On Ridley Scott: Yeah, it's interesting that Ridley [Scott] has gone back to sci-fi. I think he treats the genre better than most. You look at the original Alien, and it looks more like a horror film than a sci-fi movie. But it's a very realistic story about people, you know? And I think that's what makes his films work so well. It's a world that none of us really know, so anything could happen. And yet he gives it a sense of reality that we all can relate to. It taps into what our worst nightmares about outer space are.
Comparing ALIEN to PROMETHEUS: I haven't seen the finished film, to be honest, and I'm only in a tiny snippet of it, so it would be hard for me to say.
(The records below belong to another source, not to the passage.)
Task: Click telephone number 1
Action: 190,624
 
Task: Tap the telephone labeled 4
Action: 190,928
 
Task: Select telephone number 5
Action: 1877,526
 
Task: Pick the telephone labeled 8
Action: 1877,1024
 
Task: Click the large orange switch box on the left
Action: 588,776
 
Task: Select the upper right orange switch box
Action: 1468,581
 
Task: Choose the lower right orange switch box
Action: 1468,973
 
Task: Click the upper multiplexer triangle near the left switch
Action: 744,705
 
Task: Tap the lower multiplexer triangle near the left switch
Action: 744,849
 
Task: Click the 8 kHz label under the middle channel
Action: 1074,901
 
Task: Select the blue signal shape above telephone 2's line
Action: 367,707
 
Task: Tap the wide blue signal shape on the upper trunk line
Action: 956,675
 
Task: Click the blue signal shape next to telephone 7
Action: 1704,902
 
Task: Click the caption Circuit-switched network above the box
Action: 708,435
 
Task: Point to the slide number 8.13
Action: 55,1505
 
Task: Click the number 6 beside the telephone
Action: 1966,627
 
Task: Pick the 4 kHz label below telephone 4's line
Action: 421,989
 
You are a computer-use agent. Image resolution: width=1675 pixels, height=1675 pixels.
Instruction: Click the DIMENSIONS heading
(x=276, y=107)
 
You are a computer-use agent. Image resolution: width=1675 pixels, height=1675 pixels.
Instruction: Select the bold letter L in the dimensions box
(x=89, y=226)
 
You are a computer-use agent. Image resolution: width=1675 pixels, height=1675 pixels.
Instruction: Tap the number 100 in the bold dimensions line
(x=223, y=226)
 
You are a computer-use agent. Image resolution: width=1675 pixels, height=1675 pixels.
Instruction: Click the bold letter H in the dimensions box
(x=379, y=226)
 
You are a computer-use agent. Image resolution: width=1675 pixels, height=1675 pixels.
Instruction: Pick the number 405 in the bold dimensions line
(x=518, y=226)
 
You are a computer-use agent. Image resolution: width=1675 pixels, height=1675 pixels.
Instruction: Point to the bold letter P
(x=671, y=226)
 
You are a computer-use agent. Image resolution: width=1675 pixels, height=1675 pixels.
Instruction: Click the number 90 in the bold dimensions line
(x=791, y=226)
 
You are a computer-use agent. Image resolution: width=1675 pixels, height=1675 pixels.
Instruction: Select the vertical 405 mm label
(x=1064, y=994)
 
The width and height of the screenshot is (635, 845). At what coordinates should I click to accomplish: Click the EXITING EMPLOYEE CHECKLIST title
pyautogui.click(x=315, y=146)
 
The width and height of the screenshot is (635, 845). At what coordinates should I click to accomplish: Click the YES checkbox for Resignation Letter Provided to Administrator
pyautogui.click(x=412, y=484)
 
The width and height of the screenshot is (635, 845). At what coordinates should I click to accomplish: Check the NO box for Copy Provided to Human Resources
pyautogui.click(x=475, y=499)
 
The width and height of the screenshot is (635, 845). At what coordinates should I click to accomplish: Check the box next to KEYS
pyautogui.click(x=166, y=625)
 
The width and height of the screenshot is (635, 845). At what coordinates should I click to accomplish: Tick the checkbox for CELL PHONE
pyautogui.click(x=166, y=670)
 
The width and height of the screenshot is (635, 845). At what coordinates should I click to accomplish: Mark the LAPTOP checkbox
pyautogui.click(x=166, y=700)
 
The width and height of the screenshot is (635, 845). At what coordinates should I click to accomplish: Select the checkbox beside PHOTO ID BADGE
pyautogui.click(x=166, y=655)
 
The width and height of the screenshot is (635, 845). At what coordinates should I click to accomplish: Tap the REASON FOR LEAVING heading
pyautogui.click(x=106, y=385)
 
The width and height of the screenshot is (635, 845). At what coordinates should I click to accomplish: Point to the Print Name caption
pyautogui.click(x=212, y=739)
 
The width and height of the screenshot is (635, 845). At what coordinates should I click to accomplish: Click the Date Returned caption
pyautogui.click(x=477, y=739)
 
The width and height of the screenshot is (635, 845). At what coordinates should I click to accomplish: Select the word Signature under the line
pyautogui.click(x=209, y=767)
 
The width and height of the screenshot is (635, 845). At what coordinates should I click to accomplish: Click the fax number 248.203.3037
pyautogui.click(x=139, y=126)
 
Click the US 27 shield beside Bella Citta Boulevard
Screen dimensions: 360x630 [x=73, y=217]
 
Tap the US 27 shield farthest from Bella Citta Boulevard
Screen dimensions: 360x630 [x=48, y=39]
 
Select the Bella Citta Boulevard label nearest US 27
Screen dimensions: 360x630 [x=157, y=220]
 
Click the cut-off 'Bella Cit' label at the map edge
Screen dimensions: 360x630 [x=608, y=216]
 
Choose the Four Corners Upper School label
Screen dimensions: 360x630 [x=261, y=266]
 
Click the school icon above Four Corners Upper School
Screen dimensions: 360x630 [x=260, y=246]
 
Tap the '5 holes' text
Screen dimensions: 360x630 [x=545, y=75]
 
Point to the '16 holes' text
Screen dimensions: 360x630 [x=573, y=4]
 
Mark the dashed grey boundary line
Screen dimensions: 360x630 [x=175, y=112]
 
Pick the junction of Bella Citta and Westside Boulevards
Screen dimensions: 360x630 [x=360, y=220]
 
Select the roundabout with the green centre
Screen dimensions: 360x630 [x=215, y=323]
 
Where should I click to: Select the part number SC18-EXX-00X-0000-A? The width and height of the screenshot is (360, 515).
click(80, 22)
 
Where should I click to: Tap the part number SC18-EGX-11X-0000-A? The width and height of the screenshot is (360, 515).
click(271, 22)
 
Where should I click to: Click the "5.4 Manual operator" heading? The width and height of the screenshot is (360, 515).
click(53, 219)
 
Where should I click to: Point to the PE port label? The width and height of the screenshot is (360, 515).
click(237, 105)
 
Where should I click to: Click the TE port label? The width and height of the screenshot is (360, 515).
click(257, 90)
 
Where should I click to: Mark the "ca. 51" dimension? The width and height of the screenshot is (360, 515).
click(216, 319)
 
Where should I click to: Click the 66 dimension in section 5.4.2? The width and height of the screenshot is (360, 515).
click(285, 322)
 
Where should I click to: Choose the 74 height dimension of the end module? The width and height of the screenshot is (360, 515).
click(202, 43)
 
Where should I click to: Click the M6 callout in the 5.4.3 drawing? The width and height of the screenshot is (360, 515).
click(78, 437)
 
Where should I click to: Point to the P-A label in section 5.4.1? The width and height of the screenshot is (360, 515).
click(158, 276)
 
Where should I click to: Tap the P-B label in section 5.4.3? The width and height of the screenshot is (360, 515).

From memory of the script I read, there are a bunch of elements that relate, but I think he's looking at much bigger, grander things in this than were in the original ALIEN. And not just to get it away from being a prequel, but I think he's had a longer period of time to decide what he wants to make his next science-fiction film about. I would say it doesn't really operate on the same level as ALIEN. The ideas in PROMETHEUS, the questions about where we come from, I think are so monumental and powerful. I think Ridley was pretty ready to put a lot of that previous stuff aside and say, "This is a lot more interesting to me now."